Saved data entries
※ ※ ※

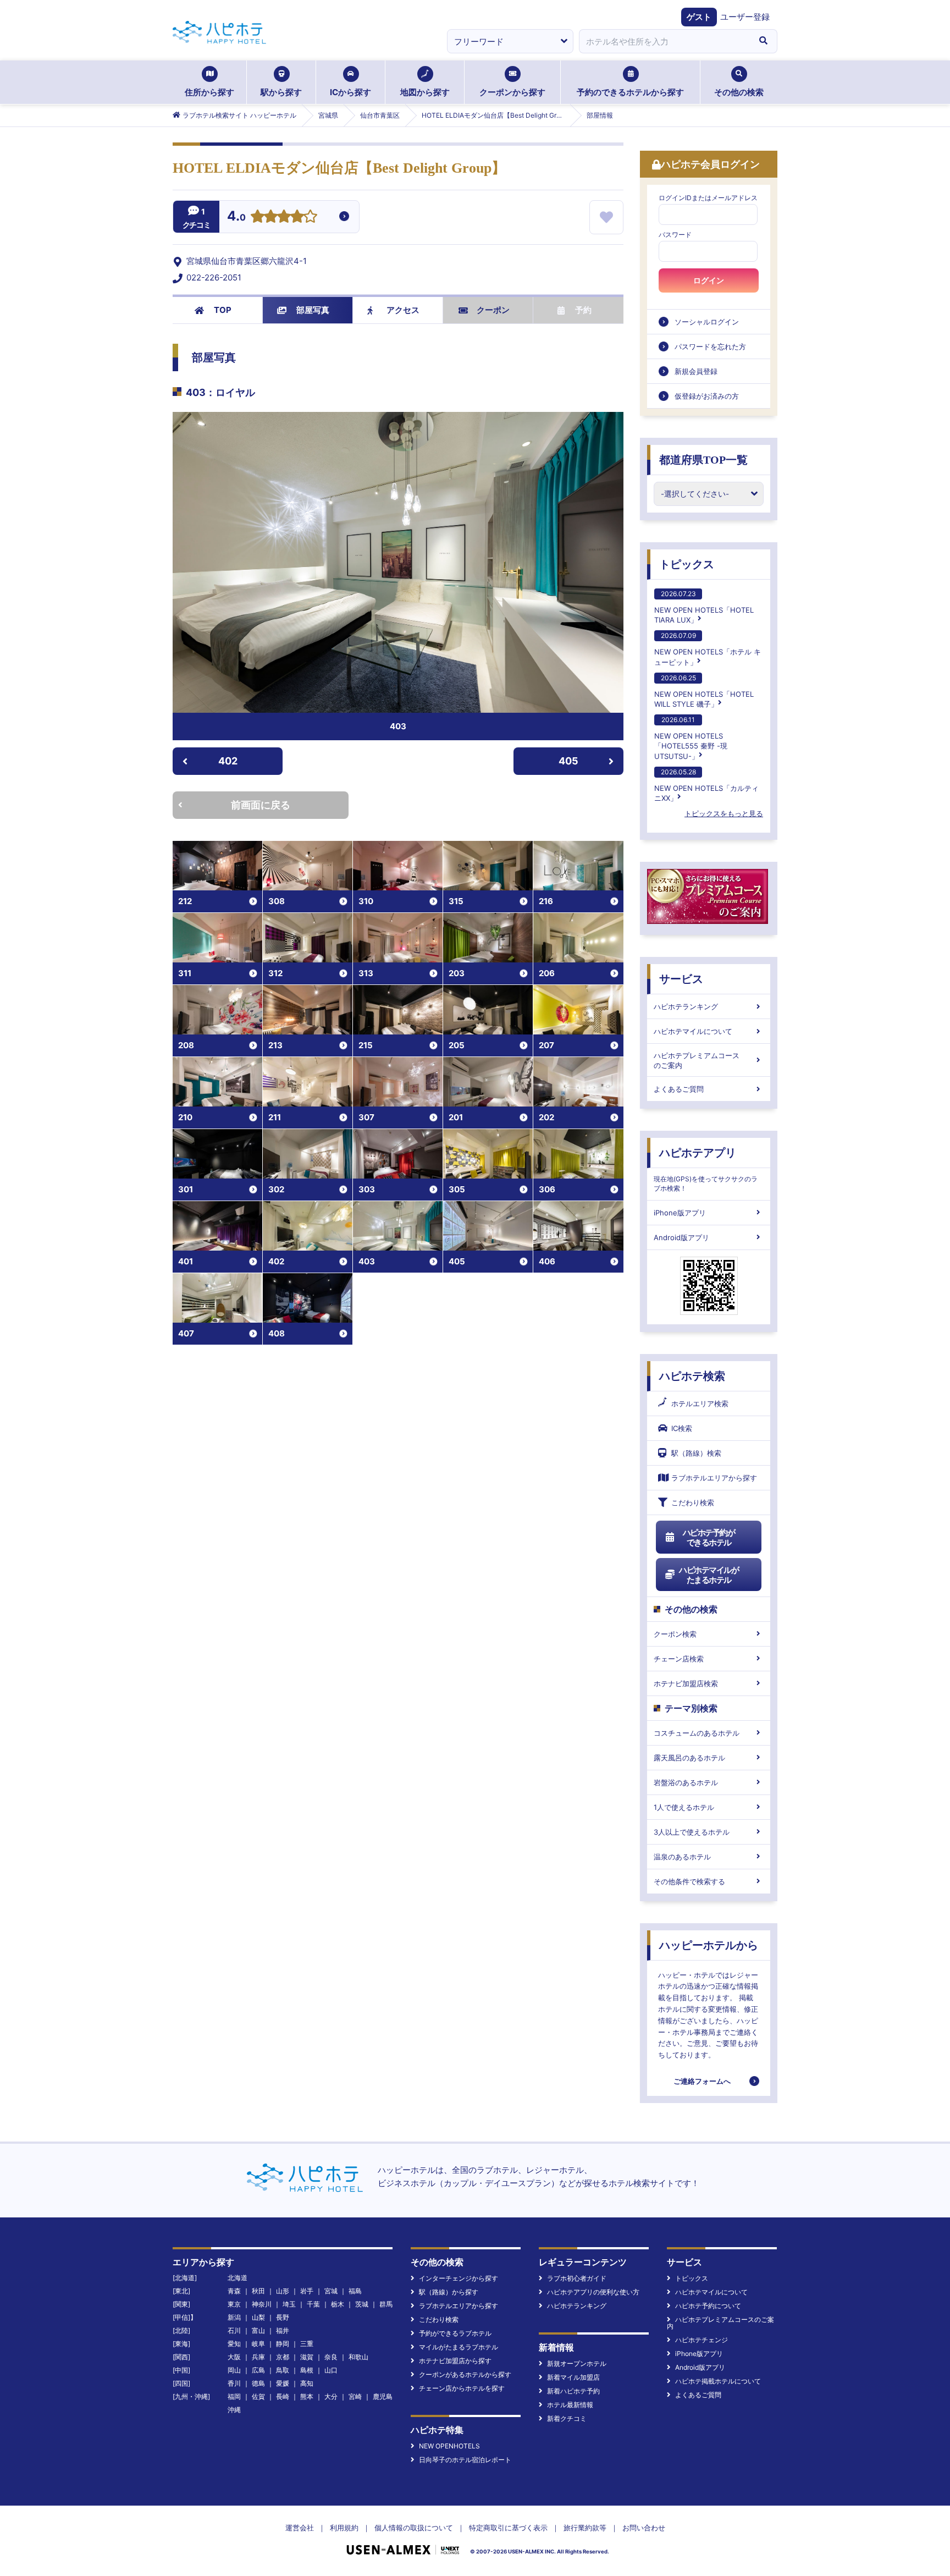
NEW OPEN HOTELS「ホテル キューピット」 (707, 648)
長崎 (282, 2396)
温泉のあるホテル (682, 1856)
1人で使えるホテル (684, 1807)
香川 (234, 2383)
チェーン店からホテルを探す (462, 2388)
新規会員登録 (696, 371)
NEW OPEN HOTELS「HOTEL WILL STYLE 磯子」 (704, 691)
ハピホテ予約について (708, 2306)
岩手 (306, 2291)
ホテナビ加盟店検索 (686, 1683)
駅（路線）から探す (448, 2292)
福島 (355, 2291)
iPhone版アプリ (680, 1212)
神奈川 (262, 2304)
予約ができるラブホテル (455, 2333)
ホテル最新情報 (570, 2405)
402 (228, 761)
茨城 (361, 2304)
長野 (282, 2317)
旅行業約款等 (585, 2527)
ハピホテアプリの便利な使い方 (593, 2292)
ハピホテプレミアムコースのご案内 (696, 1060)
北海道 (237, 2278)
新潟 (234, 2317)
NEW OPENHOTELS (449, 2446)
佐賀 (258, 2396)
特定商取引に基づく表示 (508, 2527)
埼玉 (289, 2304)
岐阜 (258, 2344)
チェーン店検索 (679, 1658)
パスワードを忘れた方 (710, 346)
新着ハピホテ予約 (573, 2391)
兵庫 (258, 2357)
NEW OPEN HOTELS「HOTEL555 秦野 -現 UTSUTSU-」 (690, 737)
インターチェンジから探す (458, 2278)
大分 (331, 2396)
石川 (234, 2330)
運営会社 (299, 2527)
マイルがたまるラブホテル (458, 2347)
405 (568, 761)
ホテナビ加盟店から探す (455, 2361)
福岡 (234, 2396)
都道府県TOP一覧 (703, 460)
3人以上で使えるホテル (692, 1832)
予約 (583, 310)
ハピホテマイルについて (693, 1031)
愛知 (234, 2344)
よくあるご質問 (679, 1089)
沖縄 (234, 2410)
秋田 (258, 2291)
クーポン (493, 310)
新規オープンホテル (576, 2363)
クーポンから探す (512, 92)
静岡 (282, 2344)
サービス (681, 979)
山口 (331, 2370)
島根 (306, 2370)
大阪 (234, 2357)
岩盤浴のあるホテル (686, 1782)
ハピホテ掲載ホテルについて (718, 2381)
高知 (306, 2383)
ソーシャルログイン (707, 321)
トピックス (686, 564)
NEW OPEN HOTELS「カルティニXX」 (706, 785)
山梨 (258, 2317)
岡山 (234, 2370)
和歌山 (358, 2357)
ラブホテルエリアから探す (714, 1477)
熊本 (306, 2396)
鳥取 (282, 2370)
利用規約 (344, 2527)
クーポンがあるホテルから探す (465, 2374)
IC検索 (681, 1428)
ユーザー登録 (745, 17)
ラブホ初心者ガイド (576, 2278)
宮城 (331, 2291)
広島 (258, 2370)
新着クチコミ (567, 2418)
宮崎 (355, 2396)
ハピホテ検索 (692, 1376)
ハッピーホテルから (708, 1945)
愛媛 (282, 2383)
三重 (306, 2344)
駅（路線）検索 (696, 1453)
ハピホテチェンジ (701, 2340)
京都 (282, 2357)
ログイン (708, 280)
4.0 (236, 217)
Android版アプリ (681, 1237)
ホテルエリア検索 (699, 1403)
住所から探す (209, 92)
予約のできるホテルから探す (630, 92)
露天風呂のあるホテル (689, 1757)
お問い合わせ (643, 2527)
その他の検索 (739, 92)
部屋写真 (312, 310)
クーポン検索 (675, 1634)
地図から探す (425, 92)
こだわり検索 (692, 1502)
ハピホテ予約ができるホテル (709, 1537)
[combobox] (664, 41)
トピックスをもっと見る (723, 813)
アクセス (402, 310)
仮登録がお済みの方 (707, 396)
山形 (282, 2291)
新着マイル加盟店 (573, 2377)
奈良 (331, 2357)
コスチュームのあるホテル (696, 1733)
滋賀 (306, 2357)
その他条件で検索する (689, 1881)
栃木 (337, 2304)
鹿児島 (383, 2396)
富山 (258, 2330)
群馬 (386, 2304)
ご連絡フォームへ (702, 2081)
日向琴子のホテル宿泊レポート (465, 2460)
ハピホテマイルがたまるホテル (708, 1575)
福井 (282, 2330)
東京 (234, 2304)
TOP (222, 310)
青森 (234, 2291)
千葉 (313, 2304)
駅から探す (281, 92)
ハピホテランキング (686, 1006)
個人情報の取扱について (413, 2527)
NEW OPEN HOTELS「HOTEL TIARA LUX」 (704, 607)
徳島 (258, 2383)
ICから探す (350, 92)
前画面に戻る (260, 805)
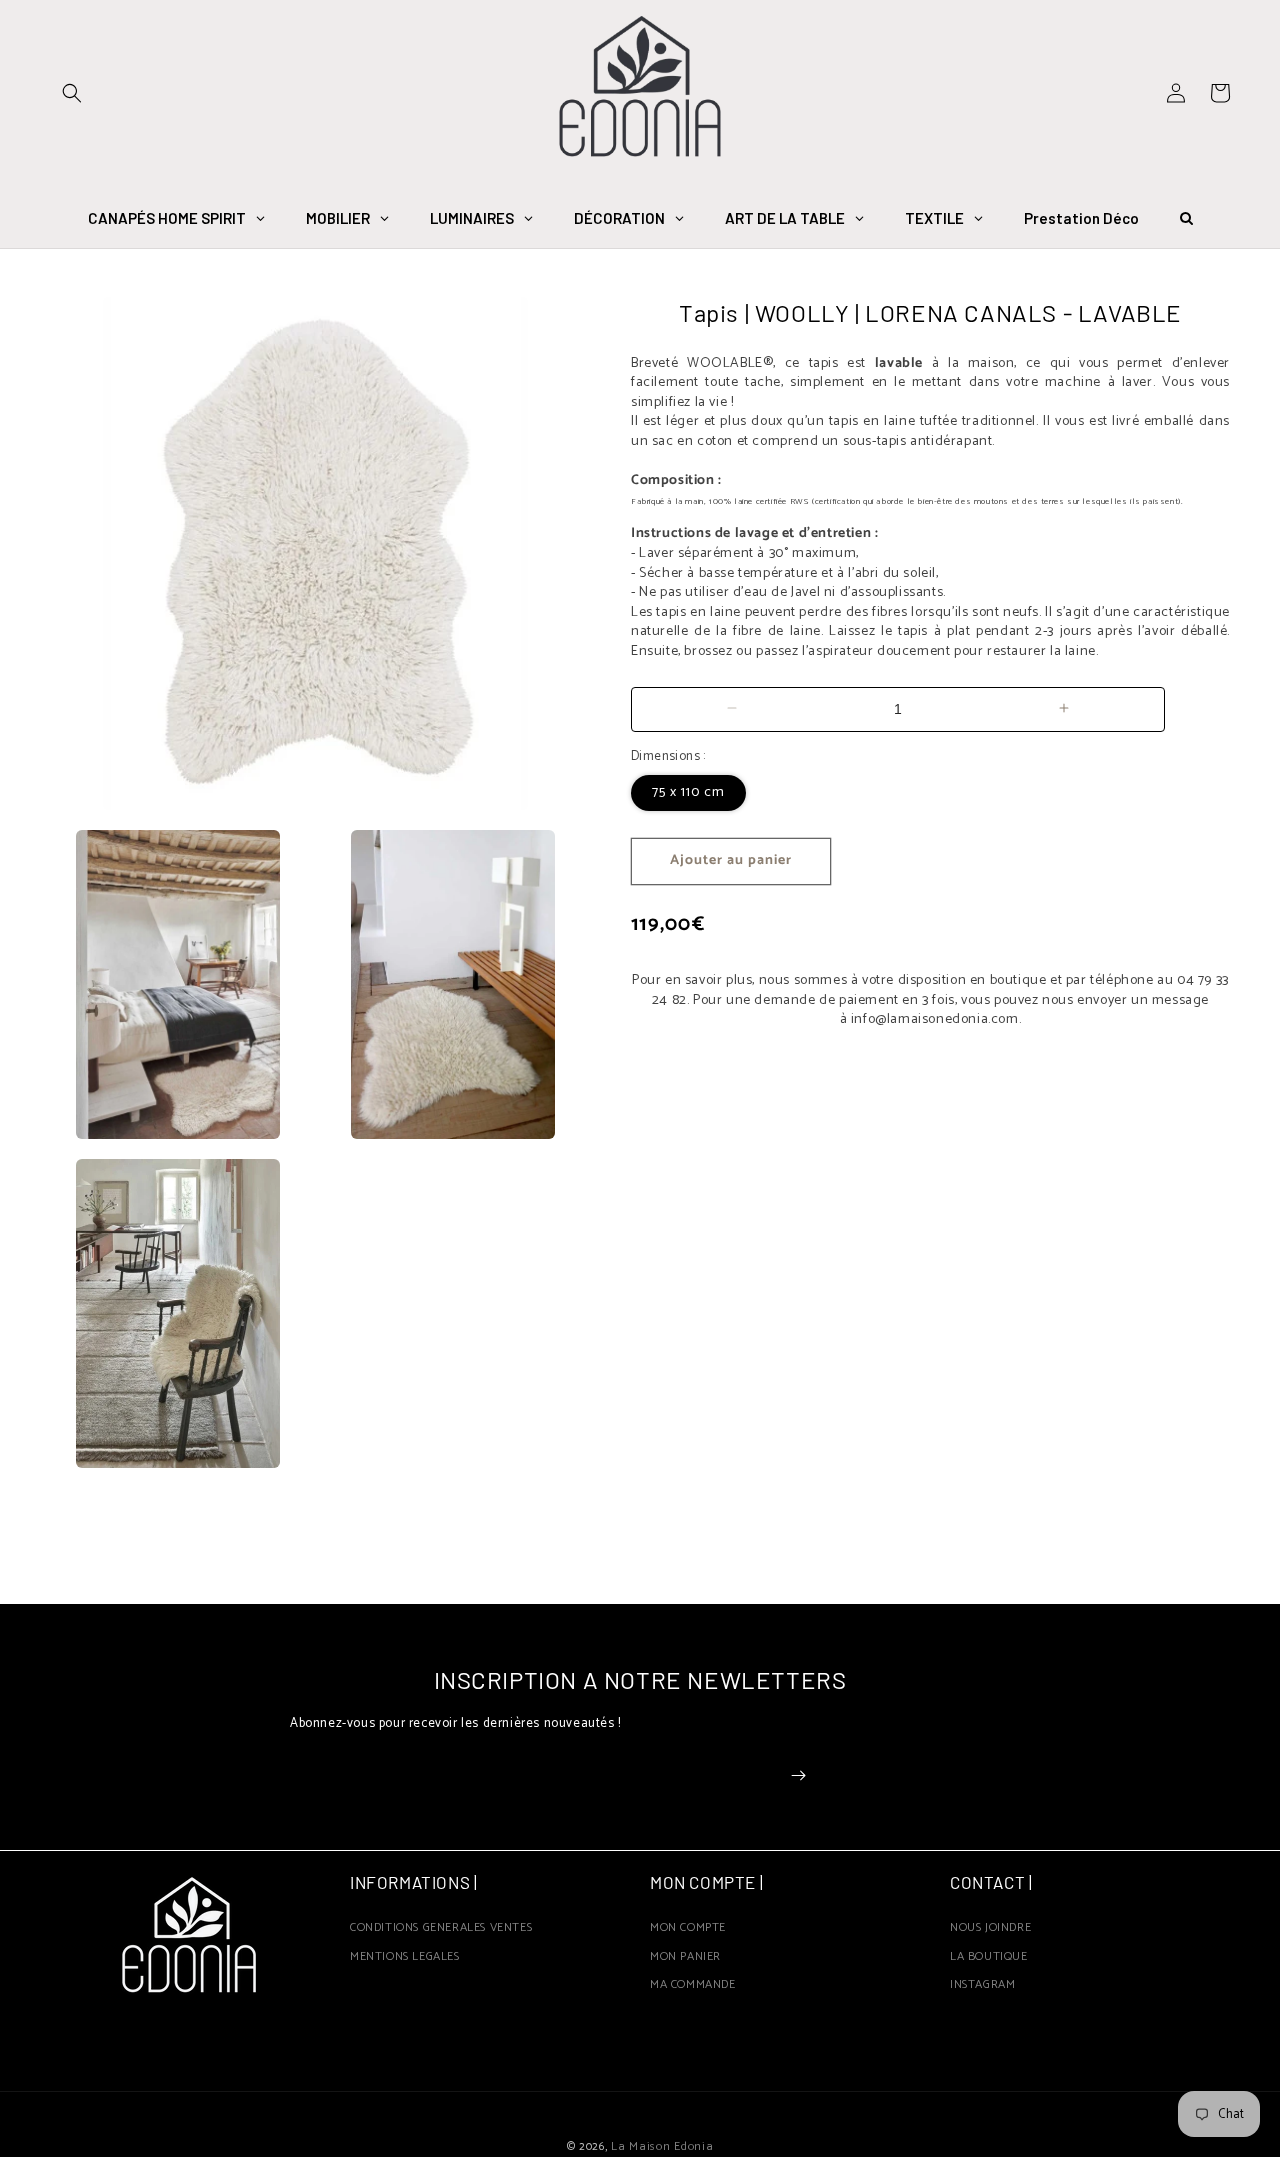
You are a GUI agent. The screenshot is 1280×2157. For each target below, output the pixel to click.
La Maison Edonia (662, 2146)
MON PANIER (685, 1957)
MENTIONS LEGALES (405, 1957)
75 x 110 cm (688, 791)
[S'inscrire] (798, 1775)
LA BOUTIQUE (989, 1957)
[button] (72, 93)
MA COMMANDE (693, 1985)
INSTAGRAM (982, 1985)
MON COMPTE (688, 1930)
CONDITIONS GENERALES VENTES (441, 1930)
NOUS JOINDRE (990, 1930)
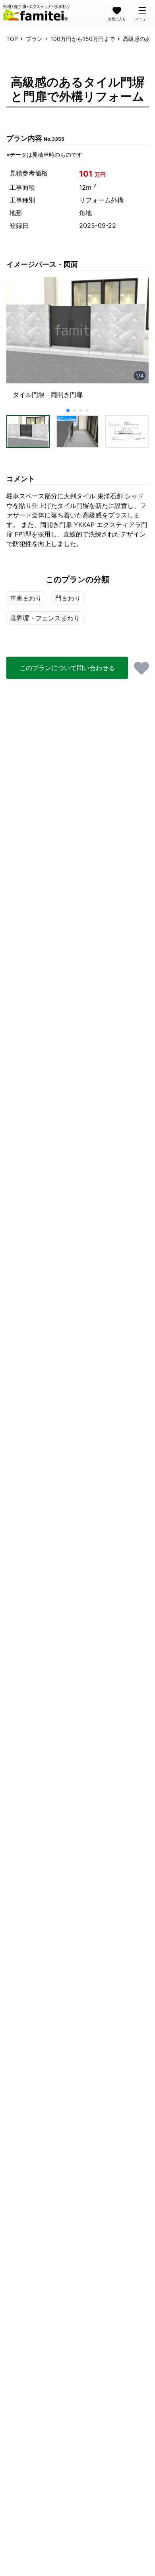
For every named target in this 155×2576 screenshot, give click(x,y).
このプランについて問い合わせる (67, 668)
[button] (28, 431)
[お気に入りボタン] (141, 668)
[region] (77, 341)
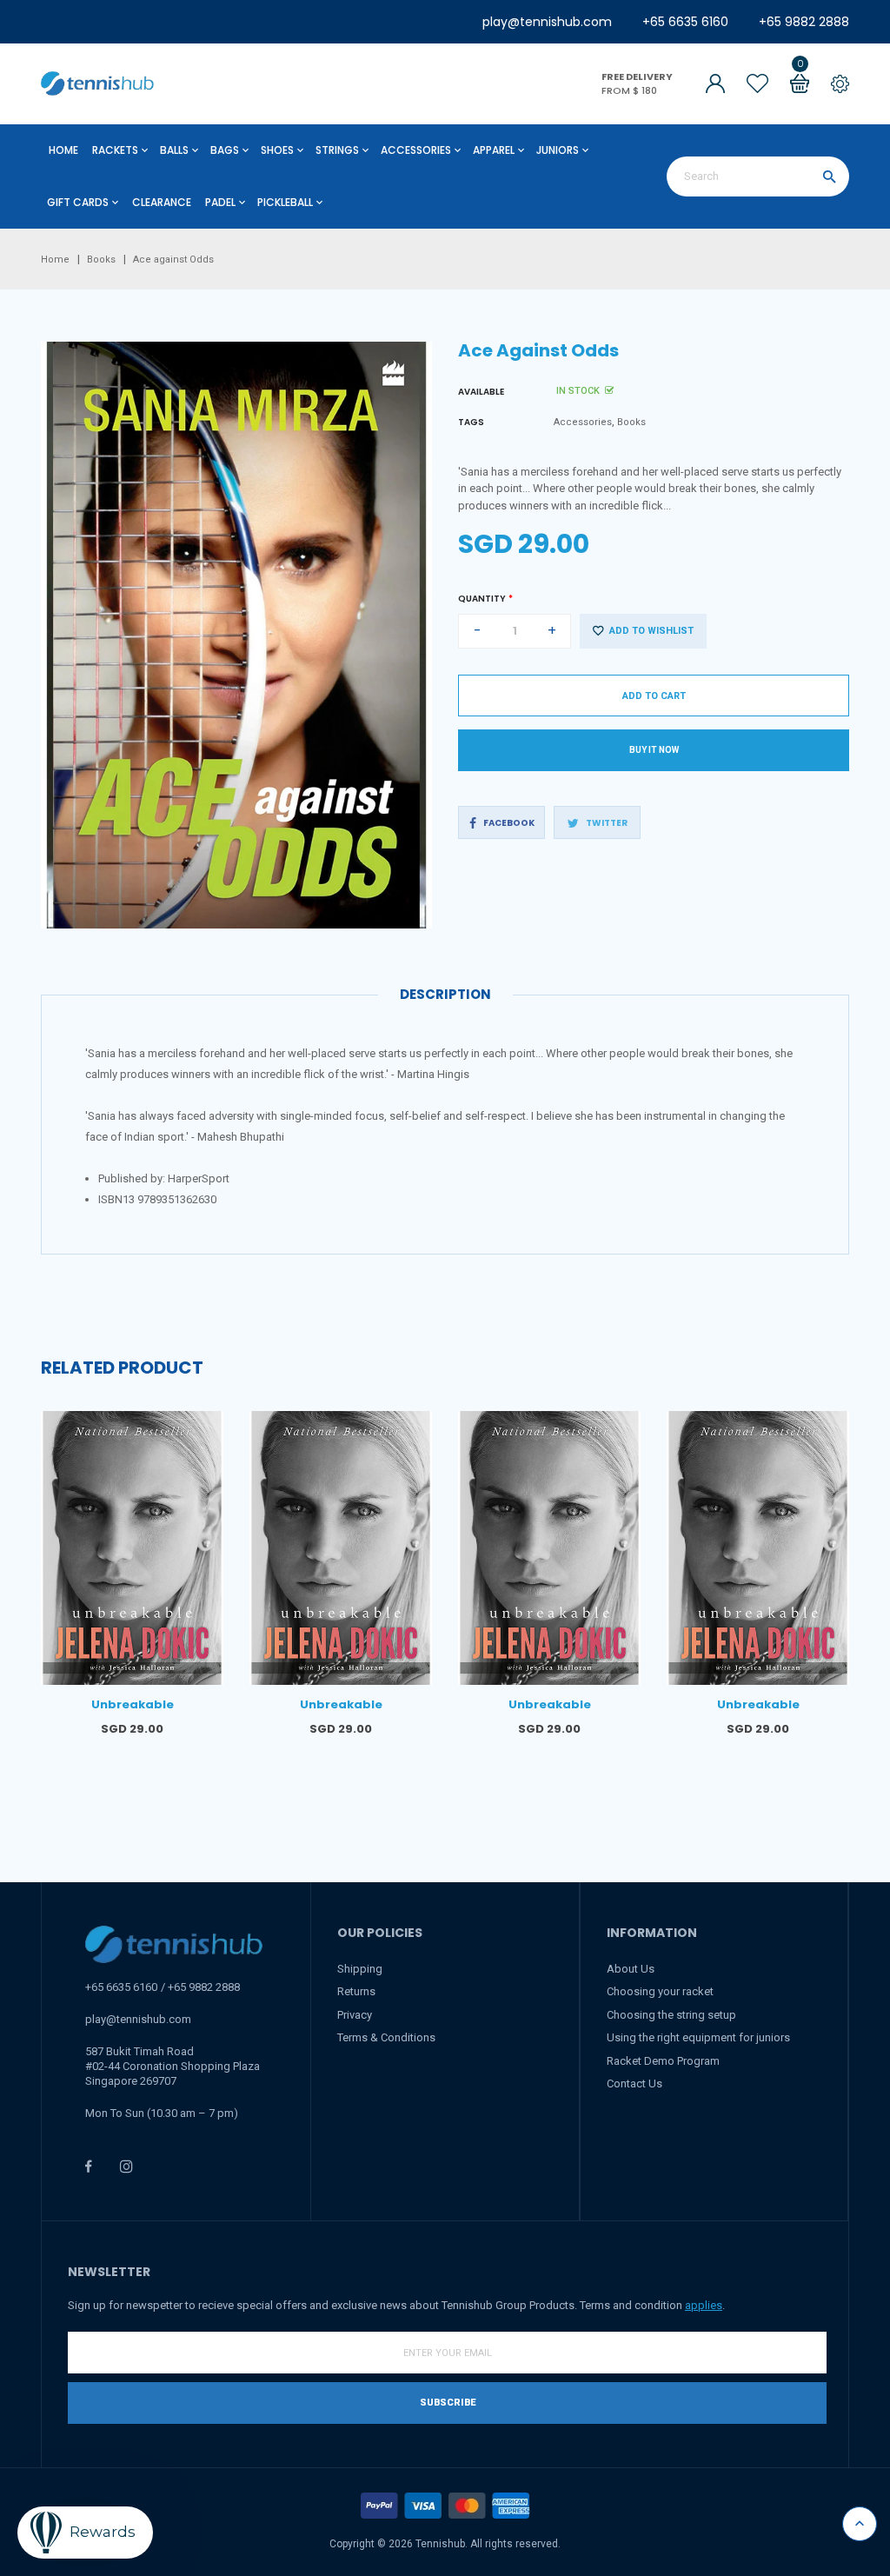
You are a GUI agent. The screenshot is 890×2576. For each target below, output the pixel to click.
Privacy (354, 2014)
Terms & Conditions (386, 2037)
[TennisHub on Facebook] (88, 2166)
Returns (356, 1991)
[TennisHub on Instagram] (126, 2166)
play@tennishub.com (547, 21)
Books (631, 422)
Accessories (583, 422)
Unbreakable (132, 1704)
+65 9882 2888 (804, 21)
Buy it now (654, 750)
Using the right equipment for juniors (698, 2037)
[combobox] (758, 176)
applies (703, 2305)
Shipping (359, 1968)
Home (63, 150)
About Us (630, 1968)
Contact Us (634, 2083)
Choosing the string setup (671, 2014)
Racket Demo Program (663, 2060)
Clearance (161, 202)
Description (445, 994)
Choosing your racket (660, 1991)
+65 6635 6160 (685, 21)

※ ※ ※

### What you should do
Reproduce exactly the lines above starting at the line containing "前画面に戻る (260, 805)" and ending at the line containing "Racket Demo Program (663, 2060)", including both, but not the pictures.

### Solution to this problem
前画面に戻る (260, 805)
You are a GUI agent. The screenshot is 1280×2157. For each target below, output the pixel to click.
La Maison Edonia (662, 2146)
MON PANIER (685, 1957)
MENTIONS LEGALES (405, 1957)
75 x 110 cm (688, 791)
[S'inscrire] (798, 1775)
LA BOUTIQUE (989, 1957)
[button] (72, 93)
MA COMMANDE (693, 1985)
INSTAGRAM (982, 1985)
MON COMPTE (688, 1930)
CONDITIONS GENERALES VENTES (441, 1930)
NOUS JOINDRE (990, 1930)
For every named target in this 155×2576 screenshot, give click(x,y).
このプランについて問い合わせる (67, 668)
[button] (28, 431)
[お気に入りボタン] (141, 668)
[region] (77, 341)
You are a GUI agent. The screenshot is 890×2576. For each target below, output the pixel to click.
Privacy (354, 2014)
Terms & Conditions (386, 2037)
[TennisHub on Facebook] (88, 2166)
Returns (356, 1991)
[TennisHub on Instagram] (126, 2166)
play@tennishub.com (547, 21)
Books (631, 422)
Accessories (583, 422)
Unbreakable (132, 1704)
+65 9882 2888 (804, 21)
Buy it now (654, 750)
Using the right equipment for juniors (698, 2037)
[combobox] (758, 176)
applies (703, 2305)
Shipping (359, 1968)
Home (63, 150)
About Us (630, 1968)
Contact Us (634, 2083)
Choosing the string setup (671, 2014)
Racket Demo Program (663, 2060)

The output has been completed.